The following example uses Redis as “Metadata Engine” and Amazon S3 as “Data Storage” in Linux environment.

Download JuiceFS client

  1. $ JFS_LATEST_TAG=$(curl -s https://api.github.com/repos/juicedata/juicefs/releases/latest | grep 'tag_name' | cut -d '"' -f 4 | tr -d 'v')
  2. $ wget "https://github.com/juicedata/juicefs/releases/download/v${JFS_LATEST_TAG}/juicefs-${JFS_LATEST_TAG}-linux-amd64.tar.gz"

Install JuiceFS client

  1. $ mkdir juice && tar -zxvf "juicefs-${JFS_LATEST_TAG}-linux-amd64.tar.gz" -C juice
  2. $ sudo install juice/juicefs /usr/local/bin

Format a JuiceFS file system

  1. $ juicefs format \
  2. --storage s3 \
  3. --bucket https://<bucket>.s3.<region>.amazonaws.com \
  4. --access-key <your-access-key-id> \
  5. --secret-key <your-access-key-secret> \
  6. redis://:<password>@<redis-host>:6379/1 \
  7. myjfs

For more information, please refer to “JuiceFS Quick Start Guide”.

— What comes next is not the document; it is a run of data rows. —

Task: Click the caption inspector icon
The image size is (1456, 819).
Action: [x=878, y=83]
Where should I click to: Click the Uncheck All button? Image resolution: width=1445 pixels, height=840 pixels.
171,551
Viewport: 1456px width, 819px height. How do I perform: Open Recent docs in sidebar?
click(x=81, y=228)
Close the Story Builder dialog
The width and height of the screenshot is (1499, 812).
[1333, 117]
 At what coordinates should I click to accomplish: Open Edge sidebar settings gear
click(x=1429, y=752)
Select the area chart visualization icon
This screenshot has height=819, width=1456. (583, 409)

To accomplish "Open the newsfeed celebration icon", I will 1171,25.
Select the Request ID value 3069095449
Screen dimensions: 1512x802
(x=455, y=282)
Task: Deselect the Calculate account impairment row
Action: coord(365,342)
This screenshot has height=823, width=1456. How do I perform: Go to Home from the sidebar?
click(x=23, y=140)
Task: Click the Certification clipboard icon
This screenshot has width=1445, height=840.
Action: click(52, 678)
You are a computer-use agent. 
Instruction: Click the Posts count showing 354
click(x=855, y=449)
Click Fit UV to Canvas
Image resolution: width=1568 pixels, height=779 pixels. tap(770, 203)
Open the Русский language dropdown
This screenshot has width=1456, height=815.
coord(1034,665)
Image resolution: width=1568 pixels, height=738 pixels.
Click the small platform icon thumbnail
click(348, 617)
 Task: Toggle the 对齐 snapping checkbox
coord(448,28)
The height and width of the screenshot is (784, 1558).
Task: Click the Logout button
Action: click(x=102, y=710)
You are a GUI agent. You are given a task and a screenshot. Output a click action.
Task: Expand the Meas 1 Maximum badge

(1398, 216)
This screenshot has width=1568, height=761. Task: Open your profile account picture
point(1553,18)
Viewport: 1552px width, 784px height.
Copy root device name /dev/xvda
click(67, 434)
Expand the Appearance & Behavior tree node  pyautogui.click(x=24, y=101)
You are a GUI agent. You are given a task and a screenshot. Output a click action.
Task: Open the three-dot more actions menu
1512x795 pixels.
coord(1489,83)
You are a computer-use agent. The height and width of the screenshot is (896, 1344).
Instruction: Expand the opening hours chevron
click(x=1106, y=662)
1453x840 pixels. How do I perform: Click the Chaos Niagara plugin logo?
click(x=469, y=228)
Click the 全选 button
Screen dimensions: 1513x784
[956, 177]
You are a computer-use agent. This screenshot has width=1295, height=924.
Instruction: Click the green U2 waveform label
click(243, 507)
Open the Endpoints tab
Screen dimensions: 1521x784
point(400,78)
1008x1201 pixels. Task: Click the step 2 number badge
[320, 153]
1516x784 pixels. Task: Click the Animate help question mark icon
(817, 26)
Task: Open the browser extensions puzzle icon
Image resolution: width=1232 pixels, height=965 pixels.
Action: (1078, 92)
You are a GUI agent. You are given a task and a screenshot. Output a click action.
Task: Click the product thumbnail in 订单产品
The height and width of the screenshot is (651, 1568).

Adding JuiceFS configuration for Hudi

Add the required configurations in your core-site.xml from where Hudi can fetch them.

  1. <property>
  2. <name>fs.defaultFS</name>
  3. <value>jfs://myjfs</value>
  4. <description>Optional, you can also specify full path "jfs://myjfs/path-to-dir" with location to use JuiceFS</description>
  5. </property>
  6. <property>
  7. <name>fs.jfs.impl</name>
  8. <value>io.juicefs.JuiceFileSystem</value>
  9. </property>
  10. <property>
  11. <name>fs.AbstractFileSystem.jfs.impl</name>
  12. <value>io.juicefs.JuiceFS</value>
  13. </property>
  14. <property>
  15. <name>juicefs.meta</name>
  16. <value>redis://:<password>@<redis-host>:6379/1</value>
  17. </property>
  18. <property>
  19. <name>juicefs.cache-dir</name>
  20. <value>/path-to-your-disk</value>
  21. </property>
  22. <property>
  23. <name>juicefs.cache-size</name>
  24. <value>1024</value>
  25. </property>
  26. <property>
  27. <name>juicefs.access-log</name>
  28. <value>/tmp/juicefs.access.log</value>
  29. </property>

You can visit here for more configuration information.

Adding JuiceFS Hadoop Java SDK

You can download latest JuiceFS Hadoop Java SDK from here (download the file called like juicefs-hadoop-X.Y.Z-linux-amd64.jar), and place it to the classpath. You can also compile it by yourself.

For example, if you use Hudi in Spark, please put the JAR in $SPARK_HOME/jars.